### Source
Skip to content

Latest commit

 

History

History
236 lines (171 loc) · 11.3 KB

ROADMAP.md

File metadata and controls

236 lines (171 loc) · 11.3 KB

Kubeflow 2019 roadmap

The roadmap provides a high level overview of key areas that will likely span multiple releases.

The roadmap provides links to critical user journeys(CUJs) that we want to deliver. A CUJ shows how a user would accomplish some critical task (for example build, train, and deploy a model).

Kubeflow does a major release at the end of every quarter. Minor releases occur as needed to fix important bugs.

For detailed information about what will be in a release look for the issues tagged "area/X.Y.Z".

If you are a member of the Kubeflow org you can use these search queries

Kubeflow 0.6

0.6 was released in mid-july; blog post

Deployment

  • kustomize replaced ksonnet for application configuration
  • kfctl can now take a single YAML file specifying a KFDef describing Kubeflow (example)
######
Brief 1:
In the Kubeflow roadmap, the example of a critical user journey names a sequence of actions a user performs on a model. List those actions.
The rows that follow have no connection to the Kubeflow roadmap.
### Supplied records
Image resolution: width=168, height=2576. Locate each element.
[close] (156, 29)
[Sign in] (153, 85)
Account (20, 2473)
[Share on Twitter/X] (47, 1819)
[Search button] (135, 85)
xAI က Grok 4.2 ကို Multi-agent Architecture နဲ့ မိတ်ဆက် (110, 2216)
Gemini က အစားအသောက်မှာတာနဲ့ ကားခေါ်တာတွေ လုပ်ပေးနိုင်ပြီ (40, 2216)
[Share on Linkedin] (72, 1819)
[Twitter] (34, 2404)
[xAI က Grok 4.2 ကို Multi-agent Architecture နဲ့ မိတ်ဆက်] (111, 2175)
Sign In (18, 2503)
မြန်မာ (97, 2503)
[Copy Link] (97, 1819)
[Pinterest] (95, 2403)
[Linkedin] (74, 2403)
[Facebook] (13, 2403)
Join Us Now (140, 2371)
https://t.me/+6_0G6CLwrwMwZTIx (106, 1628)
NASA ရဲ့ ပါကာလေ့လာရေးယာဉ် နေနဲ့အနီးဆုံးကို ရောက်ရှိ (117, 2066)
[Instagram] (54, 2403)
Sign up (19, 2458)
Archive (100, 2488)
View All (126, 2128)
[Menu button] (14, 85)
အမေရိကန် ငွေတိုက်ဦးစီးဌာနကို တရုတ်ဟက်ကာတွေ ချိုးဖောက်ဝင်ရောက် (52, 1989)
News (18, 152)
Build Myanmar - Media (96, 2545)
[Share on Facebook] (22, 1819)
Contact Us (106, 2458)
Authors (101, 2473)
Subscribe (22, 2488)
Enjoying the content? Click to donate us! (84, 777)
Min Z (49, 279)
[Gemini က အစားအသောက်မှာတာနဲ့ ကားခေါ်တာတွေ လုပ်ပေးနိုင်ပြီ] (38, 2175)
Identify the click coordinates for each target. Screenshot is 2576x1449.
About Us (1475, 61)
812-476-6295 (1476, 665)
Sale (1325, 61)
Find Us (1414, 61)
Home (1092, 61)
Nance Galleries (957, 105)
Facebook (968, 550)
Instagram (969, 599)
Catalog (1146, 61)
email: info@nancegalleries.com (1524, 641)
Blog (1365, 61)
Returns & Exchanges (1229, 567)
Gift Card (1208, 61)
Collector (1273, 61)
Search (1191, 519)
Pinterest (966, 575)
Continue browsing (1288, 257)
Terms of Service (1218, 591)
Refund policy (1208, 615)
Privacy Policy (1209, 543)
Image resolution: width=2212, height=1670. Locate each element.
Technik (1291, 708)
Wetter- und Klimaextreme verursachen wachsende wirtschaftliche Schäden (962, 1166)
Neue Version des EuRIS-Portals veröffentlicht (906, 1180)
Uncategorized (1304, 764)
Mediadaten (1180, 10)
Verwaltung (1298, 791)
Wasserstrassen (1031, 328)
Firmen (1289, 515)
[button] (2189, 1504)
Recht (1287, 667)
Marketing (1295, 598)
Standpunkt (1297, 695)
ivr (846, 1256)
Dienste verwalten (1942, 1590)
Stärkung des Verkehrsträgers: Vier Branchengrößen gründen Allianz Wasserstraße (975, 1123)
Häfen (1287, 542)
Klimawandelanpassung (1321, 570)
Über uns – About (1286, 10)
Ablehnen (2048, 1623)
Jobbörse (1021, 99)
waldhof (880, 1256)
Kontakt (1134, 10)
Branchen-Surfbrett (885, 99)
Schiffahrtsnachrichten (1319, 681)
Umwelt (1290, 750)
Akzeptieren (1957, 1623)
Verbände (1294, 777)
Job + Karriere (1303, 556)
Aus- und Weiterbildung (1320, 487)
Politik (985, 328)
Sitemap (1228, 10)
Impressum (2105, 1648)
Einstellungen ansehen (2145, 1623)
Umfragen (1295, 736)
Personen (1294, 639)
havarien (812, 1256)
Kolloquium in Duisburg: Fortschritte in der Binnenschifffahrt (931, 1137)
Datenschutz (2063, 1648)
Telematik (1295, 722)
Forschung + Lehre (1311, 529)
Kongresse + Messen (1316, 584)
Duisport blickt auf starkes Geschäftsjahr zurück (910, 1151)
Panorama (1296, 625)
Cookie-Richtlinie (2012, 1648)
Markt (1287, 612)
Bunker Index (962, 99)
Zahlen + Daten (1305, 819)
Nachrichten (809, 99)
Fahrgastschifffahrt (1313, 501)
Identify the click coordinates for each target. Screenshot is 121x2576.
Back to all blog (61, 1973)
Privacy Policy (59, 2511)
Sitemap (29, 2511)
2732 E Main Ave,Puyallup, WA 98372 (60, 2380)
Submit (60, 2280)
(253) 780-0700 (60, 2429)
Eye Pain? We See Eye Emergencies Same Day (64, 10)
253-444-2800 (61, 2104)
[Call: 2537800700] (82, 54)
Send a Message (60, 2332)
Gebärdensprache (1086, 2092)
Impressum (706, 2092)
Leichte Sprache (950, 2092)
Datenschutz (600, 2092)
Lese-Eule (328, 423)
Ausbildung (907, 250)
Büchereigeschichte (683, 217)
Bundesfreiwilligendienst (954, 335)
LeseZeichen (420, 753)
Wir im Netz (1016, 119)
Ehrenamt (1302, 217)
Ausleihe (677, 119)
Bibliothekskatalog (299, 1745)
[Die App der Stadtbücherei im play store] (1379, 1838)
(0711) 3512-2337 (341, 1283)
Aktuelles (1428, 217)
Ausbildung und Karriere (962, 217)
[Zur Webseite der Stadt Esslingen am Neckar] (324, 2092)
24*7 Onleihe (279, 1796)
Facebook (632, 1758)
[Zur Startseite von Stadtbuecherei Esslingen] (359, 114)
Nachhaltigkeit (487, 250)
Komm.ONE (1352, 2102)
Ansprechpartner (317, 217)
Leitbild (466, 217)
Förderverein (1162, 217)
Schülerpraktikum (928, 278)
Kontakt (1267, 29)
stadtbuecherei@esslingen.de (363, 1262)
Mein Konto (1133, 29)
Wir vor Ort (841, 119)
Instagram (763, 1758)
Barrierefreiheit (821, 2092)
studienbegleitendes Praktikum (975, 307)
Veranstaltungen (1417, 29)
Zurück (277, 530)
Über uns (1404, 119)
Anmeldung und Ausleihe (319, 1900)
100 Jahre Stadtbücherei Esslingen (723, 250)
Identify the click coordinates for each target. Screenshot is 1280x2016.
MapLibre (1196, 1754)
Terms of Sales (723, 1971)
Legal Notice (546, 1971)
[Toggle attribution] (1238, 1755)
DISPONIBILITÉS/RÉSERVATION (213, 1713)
######
Brief 2:
From the rows, extract the lines from the one containing "Catalog (1146, 61)" up to and including the one containing "Kongresse + Messen (1316, 584)", copying each line without changes.

Exercise solution 1:
build, train, deploy

Exercise solution 2:
Catalog (1146, 61)
email: info@nancegalleries.com (1524, 641)
Blog (1365, 61)
Returns & Exchanges (1229, 567)
Gift Card (1208, 61)
Collector (1273, 61)
Search (1191, 519)
Pinterest (966, 575)
Continue browsing (1288, 257)
Terms of Service (1218, 591)
Refund policy (1208, 615)
Privacy Policy (1209, 543)
Image resolution: width=2212, height=1670. Locate each element.
Technik (1291, 708)
Wetter- und Klimaextreme verursachen wachsende wirtschaftliche Schäden (962, 1166)
Neue Version des EuRIS-Portals veröffentlicht (906, 1180)
Uncategorized (1304, 764)
Mediadaten (1180, 10)
Verwaltung (1298, 791)
Wasserstrassen (1031, 328)
Firmen (1289, 515)
[button] (2189, 1504)
Recht (1287, 667)
Marketing (1295, 598)
Standpunkt (1297, 695)
ivr (846, 1256)
Dienste verwalten (1942, 1590)
Stärkung des Verkehrsträgers: Vier Branchengrößen gründen Allianz Wasserstraße (975, 1123)
Häfen (1287, 542)
Klimawandelanpassung (1321, 570)
Über uns – About (1286, 10)
Ablehnen (2048, 1623)
Jobbörse (1021, 99)
waldhof (880, 1256)
Kontakt (1134, 10)
Branchen-Surfbrett (885, 99)
Schiffahrtsnachrichten (1319, 681)
Umwelt (1290, 750)
Akzeptieren (1957, 1623)
Verbände (1294, 777)
Job + Karriere (1303, 556)
Aus- und Weiterbildung (1320, 487)
Politik (985, 328)
Sitemap (1228, 10)
Impressum (2105, 1648)
Einstellungen ansehen (2145, 1623)
Umfragen (1295, 736)
Personen (1294, 639)
havarien (812, 1256)
Kolloquium in Duisburg: Fortschritte in der Binnenschifffahrt (931, 1137)
Datenschutz (2063, 1648)
Telematik (1295, 722)
Forschung + Lehre (1311, 529)
Kongresse + Messen (1316, 584)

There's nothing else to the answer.